第35話ヘンリー・ジェイムスンの懺悔

 結局、スージィは迎えに来たヘンリーと一緒に、工房でお茶を頂く事になった。


 すっかりマーシュに気に入られたスージィが、色々質問攻めに会いながら……、 「これだけの使い手なら革鎧にも、もう少し手を加えよう」「王都から戻ったら直ぐ取り掛かってやるから、今度持って来い」等と、何時いつの間にやら約束を取り付けられていて、マーシュは一人、かなり盛り上がっている様だった。


 スージィも、マリーベルが出してきたレモンケーキが殊の外気に入ったようで、嬉しそうにそれを頂きながら、マーシュの話を聞いていた。



 そんな事で結局、コープタウンを出発したのは16時を回ってしまっていた。


「急ぎませんと陽が落ちてしまいますね。これはクラウド様に叱られそうです」


 ヘンリーの「後、1時間もせずに日の入り時刻ですからね……」という言葉にスージィは苦笑しながら。

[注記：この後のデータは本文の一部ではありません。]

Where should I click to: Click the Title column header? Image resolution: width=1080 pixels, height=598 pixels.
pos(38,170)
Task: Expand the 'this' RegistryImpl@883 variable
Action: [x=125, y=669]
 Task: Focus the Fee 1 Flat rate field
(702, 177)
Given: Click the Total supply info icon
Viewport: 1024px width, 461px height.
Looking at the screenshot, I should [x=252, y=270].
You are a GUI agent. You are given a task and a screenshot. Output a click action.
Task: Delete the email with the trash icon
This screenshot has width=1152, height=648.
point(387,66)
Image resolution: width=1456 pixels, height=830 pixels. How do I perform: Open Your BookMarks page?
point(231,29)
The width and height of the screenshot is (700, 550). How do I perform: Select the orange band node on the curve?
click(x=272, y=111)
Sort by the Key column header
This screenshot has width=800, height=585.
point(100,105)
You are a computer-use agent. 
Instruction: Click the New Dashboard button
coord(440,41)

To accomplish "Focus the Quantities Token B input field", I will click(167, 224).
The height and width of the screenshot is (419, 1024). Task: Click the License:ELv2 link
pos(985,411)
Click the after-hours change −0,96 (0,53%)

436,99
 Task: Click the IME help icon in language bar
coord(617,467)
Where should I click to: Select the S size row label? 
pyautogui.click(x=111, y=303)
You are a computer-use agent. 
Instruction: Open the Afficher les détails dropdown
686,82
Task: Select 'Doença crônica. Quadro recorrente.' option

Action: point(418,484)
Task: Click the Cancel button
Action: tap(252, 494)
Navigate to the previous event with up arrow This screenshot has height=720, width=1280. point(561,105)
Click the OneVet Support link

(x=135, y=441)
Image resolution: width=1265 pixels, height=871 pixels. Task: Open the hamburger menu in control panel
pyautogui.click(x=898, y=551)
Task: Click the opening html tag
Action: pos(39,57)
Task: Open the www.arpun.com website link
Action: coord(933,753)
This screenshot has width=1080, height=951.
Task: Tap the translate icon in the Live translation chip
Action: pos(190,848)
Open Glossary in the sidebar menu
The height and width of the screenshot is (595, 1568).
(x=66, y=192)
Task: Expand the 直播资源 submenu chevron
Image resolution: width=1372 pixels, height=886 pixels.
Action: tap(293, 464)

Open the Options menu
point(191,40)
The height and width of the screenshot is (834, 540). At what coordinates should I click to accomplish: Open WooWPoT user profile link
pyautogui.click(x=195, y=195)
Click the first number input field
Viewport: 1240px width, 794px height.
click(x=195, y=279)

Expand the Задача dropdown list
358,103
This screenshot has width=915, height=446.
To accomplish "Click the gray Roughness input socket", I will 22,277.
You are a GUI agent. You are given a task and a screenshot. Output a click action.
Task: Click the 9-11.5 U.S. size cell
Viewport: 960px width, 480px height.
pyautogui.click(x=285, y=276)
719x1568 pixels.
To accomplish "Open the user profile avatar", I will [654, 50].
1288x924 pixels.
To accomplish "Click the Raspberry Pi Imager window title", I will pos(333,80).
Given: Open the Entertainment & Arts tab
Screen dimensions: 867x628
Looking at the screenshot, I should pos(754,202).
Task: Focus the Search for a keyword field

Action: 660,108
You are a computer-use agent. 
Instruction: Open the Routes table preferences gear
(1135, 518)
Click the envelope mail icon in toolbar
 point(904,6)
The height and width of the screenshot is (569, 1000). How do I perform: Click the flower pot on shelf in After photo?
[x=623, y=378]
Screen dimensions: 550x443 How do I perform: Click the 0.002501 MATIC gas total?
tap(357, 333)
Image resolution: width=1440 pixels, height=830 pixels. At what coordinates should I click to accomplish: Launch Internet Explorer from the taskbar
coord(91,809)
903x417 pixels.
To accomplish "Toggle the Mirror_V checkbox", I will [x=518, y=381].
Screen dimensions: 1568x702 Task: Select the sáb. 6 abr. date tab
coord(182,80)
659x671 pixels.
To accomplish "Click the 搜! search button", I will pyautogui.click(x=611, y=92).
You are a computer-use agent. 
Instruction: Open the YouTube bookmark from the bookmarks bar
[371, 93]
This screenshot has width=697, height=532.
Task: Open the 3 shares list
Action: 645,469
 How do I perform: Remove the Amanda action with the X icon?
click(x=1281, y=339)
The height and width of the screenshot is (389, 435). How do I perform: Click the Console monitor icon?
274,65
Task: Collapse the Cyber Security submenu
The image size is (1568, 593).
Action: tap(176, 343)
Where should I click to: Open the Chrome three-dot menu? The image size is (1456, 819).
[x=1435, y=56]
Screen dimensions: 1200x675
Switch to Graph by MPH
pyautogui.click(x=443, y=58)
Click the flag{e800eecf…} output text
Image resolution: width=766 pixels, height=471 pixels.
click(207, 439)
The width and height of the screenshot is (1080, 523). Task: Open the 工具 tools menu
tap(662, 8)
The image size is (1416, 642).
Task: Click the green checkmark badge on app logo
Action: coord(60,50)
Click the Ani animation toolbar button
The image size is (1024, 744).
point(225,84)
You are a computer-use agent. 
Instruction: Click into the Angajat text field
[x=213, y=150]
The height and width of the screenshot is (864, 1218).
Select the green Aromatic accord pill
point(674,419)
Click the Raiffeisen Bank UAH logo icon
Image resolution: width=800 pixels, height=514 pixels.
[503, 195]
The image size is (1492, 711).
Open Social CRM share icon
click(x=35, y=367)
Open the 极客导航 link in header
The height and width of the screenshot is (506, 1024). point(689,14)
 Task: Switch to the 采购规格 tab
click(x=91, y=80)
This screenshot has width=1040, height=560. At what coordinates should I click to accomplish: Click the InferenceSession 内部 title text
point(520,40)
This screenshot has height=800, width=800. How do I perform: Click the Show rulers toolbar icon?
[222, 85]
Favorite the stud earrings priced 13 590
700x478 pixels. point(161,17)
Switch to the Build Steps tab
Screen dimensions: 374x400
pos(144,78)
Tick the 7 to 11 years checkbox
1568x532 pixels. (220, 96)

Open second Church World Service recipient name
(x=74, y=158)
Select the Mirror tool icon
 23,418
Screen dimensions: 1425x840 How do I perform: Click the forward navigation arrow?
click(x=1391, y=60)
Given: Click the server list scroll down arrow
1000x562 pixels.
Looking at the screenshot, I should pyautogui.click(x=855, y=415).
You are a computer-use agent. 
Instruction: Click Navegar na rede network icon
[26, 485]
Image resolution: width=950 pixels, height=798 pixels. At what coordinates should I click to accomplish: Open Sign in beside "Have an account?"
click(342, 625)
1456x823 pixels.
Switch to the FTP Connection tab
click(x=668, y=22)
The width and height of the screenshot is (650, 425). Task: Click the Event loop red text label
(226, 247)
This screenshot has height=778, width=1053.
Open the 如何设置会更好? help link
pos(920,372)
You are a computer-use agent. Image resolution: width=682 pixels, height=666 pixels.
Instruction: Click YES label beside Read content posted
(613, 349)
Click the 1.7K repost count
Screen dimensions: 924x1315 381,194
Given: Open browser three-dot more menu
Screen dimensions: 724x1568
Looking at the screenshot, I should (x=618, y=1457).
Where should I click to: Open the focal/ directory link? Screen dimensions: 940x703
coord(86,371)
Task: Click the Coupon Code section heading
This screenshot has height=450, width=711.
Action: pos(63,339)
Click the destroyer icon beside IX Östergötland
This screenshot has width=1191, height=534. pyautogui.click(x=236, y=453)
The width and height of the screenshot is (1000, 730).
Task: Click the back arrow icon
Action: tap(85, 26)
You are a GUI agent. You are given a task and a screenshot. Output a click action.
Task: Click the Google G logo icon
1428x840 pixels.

「でも、ドワーフさん、初めて・・・お会いしまし、た」

「そうでしたか、アムカムには今ドワーフの方は居ませんから無理もありませんね」


 と、今回初めてドワーフと会った驚きを、ヘンリーに伝えていた。


「それに、コープタウンには他の種族の方も幾分いらっしゃいますしね」


 ヘンリーの言葉に「そうなのですか?」とスージィが聞き返す。


 アムカムにも、グラスフットと言う種族が居る事は知っていた。

 アムカムの西に集落を持つ彼らを、スージィは殆ど見る事は無い。

 だが、麦の刈り取りの時に、大勢で手伝いをしに来ていたのは見かけていた。

 子供ほどの身長しかなかったが、それで成人なのだそうだ。

 普段から靴を履かず、とても動きが俊敏な種族なのだと教えられた。


 それ以外の種族の話は初めてだったので、どんな人たちが居るのかを聞いてみた。


「ドワーフ以外だと、エルフ族の方もいらっしゃいます。因みに、スージィさんがお召し物を購入されているお店のセシリーさんは、ハーフエルフの方ですよ」

「ふぇぇぇぇ!?」


 スージィは既に遭遇済みだった事に驚いて、おかしな声を上げてしまった。


「ハーフエルフの方は、純血の方と比べて耳が短くなる方もいらっしゃるので、髪型によっては見分けにくい方も多いですからね」


(そーなのかぁ……、やっぱり此方でもエルフの耳は長いと云う事か!その辺はなんか安心するなぁ。これは是非とも、純血のエルフさんにもお会いせねば!)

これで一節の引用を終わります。